:: GIVEN REQUEST ::
Print the material from the line with "You are a computer-use" up to and including the line with "Instruction: Click the", reproducing each line verbatim.

:: DATA ::
========

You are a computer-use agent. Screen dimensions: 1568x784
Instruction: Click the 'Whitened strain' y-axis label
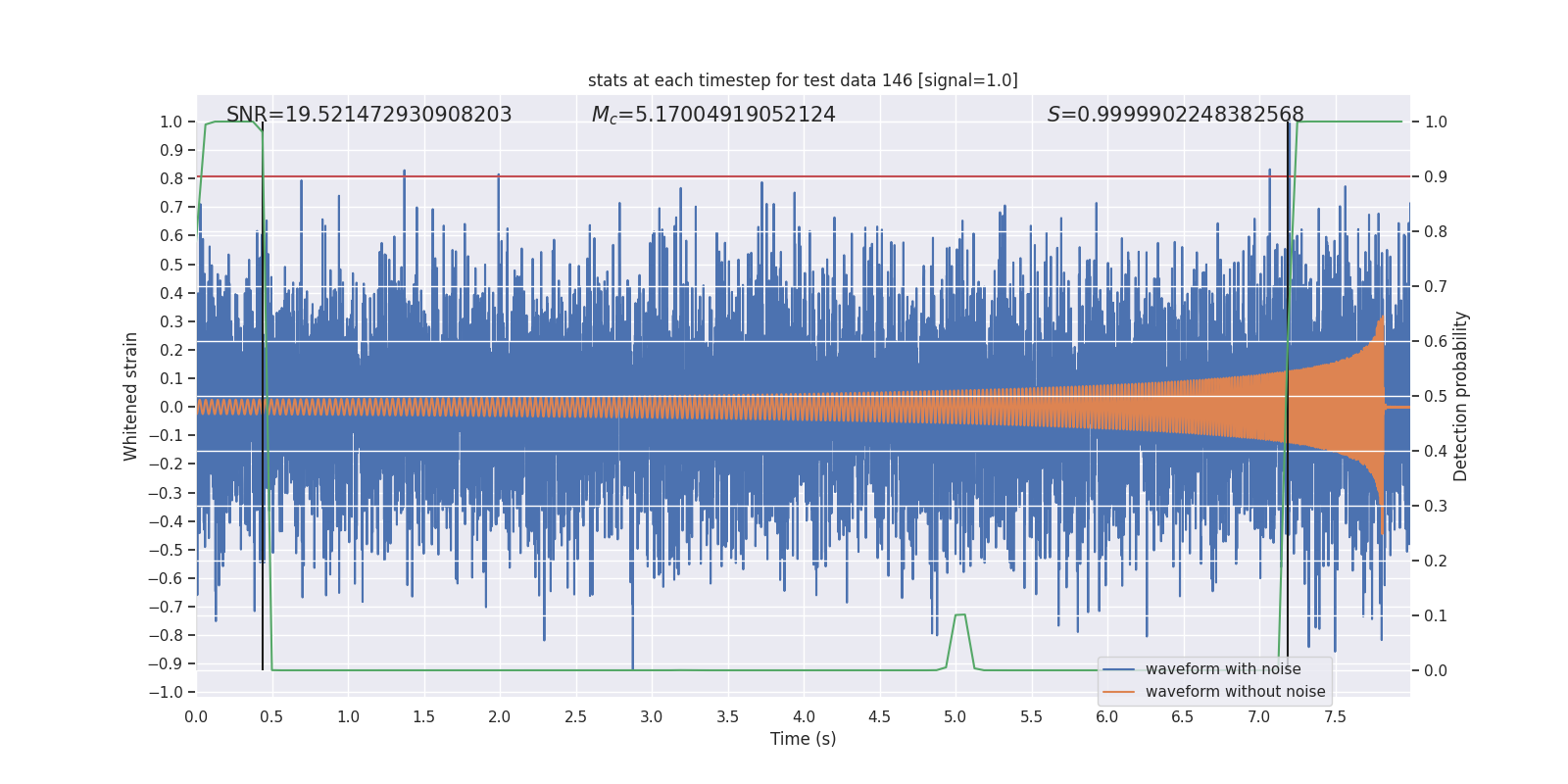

========

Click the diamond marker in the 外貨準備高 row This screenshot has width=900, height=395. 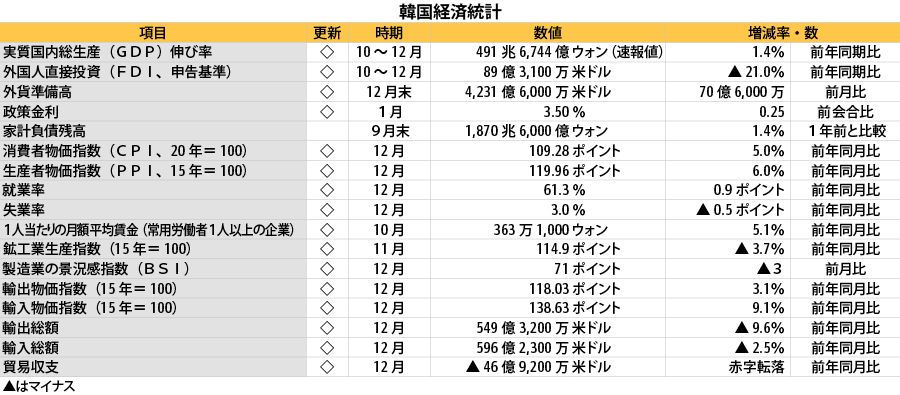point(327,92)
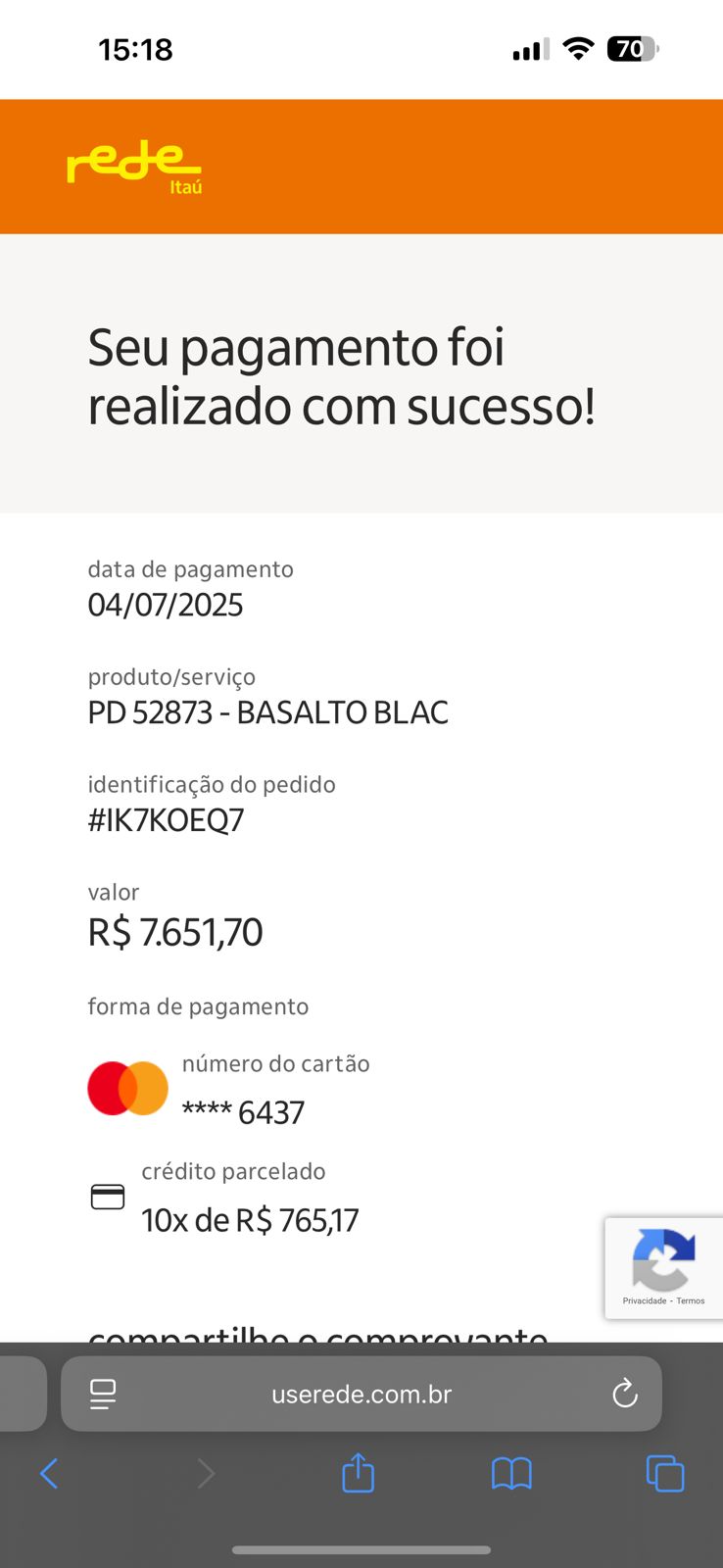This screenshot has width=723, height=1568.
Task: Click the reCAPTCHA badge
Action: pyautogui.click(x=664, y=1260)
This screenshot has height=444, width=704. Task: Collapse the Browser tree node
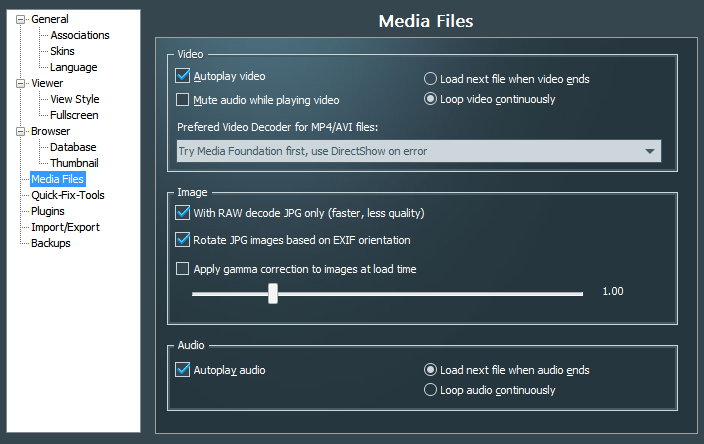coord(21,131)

========

:: REPLY ::
You are a computer-use agent. Screen dimensions: 1568x784
Instruction: Click the 'Whitened strain' y-axis label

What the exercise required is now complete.